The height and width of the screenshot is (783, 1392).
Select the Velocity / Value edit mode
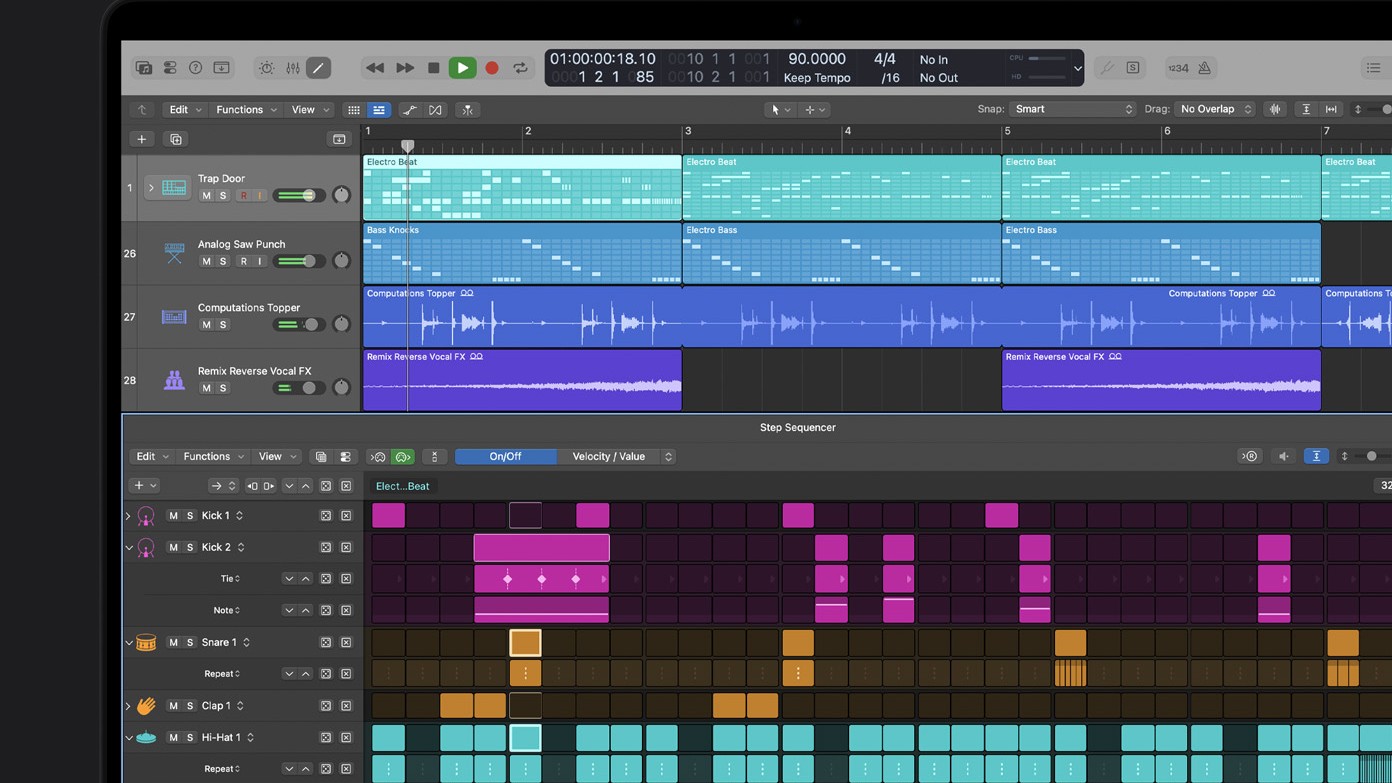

+---+

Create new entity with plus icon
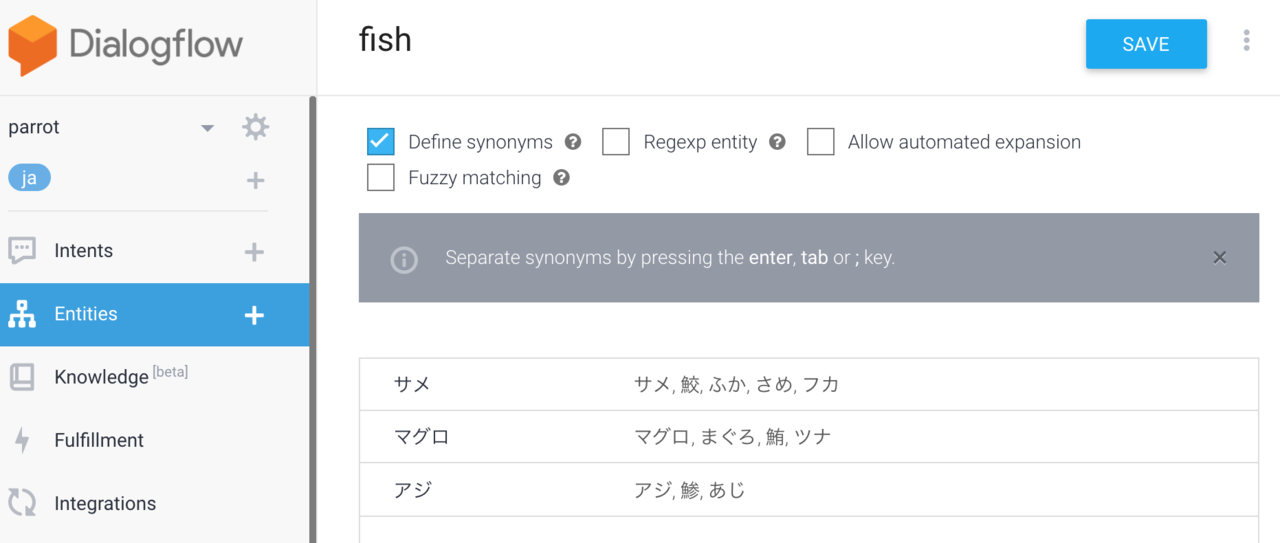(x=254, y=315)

+---+

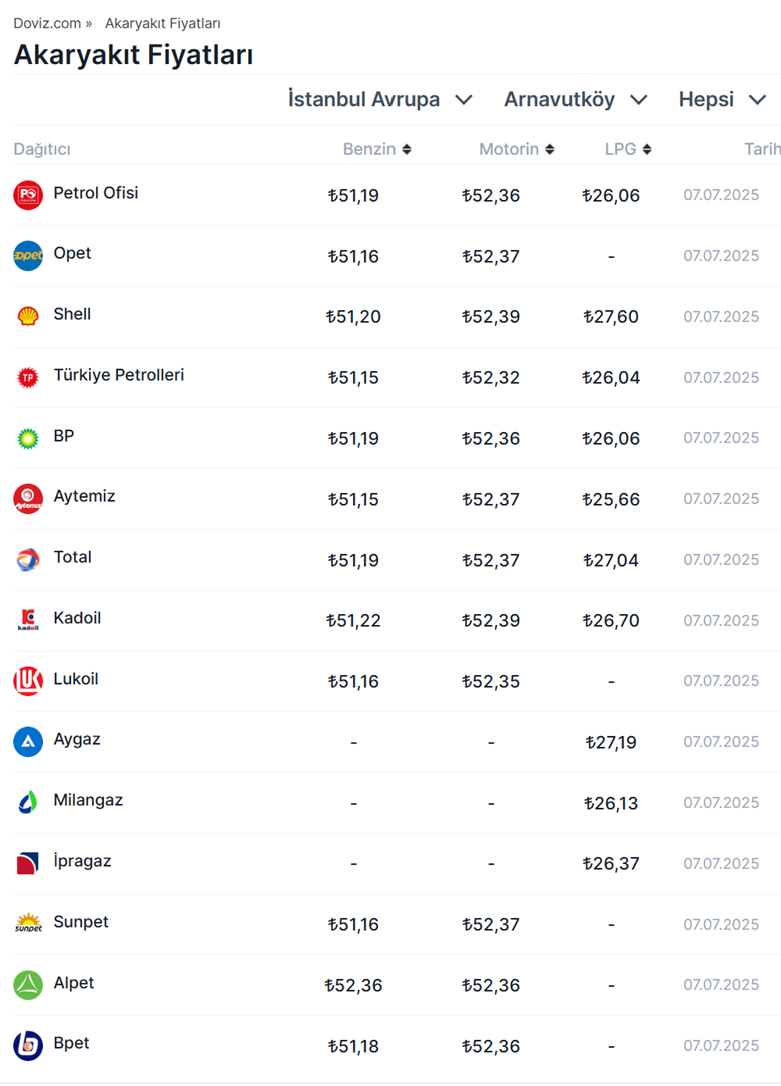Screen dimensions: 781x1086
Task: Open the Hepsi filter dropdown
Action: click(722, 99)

+---+

TASK PROMPT: All lines above from the line with "The height and" through the line with "Select the Velocity / Value edit mode", both included, are to be set down exactly, with nothing else.

RESULT OF THIS EXERCISE:
The height and width of the screenshot is (783, 1392).
Select the Velocity / Value edit mode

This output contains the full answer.